Original Research

Characteristics of intensive care units in Michigan: Not an open and closed case




Delivery of critical care by intensivists has been recommended by several groups. Our objective was to understand the delivery of critical care physician services in Michigan and the role of intensivists and nonintensivist providers in providing care.


Descriptive questionnaire.


Intensive care unit (ICU) directors and nurse managers at 96 sites, representing 115 ICUs from 72 hospitals in Michigan.

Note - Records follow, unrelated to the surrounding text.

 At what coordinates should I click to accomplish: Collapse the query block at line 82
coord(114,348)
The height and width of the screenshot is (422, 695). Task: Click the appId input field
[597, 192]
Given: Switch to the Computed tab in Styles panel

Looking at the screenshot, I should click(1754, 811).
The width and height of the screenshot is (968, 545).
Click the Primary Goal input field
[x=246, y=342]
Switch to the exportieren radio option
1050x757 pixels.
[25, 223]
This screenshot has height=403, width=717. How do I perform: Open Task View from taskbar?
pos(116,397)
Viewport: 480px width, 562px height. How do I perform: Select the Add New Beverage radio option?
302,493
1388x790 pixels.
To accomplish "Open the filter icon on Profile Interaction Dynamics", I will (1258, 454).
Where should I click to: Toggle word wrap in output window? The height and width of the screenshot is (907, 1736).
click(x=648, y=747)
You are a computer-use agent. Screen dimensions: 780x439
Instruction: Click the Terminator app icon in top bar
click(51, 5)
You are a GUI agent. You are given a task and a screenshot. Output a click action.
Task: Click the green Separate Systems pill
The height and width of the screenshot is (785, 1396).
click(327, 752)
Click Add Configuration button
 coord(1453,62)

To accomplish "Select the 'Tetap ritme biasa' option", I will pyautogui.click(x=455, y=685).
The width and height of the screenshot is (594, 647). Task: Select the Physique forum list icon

The primary outcome measure was the percentage of sites utilizing a closed vs. an open model of ICU care. Secondary outcome measures included the percentage of ICUs utilizing a high‐intensity service model, hospital size, ICU size, type of clinician providing care, and clinical activities performed. Twenty‐four (25%) sites used a closed model of intensive care, while 72 (75%) had an open model of care. Hospitals with closed ICUs were larger and had larger ICUs than sites with open ICUs (P < 0.05). Hospitalists serving as attending physicians were strongly associated with an open ICU (odds ratio [OR] = 12.2; 95% confidence interval [CI] = 2.5‐60.2), as was the absence of intensivists in the group (OR = 12.2; 95%CI = 1.4‐105.8), while ICU and hospital size were not associated. At 18 sites (20%) all attendings were board certified in Critical Care. Sixty sites had less than 50% board‐certified attending physicians.


The closed intensivist‐led model of intensive care delivery is not in widespread use in Michigan. In the absence of intensivists, alternate models of care, including the hospitalist model, are frequently used. Journal of Hospital Medicine 2010;5:4–9. © 2010 Society of Hospital Medicine.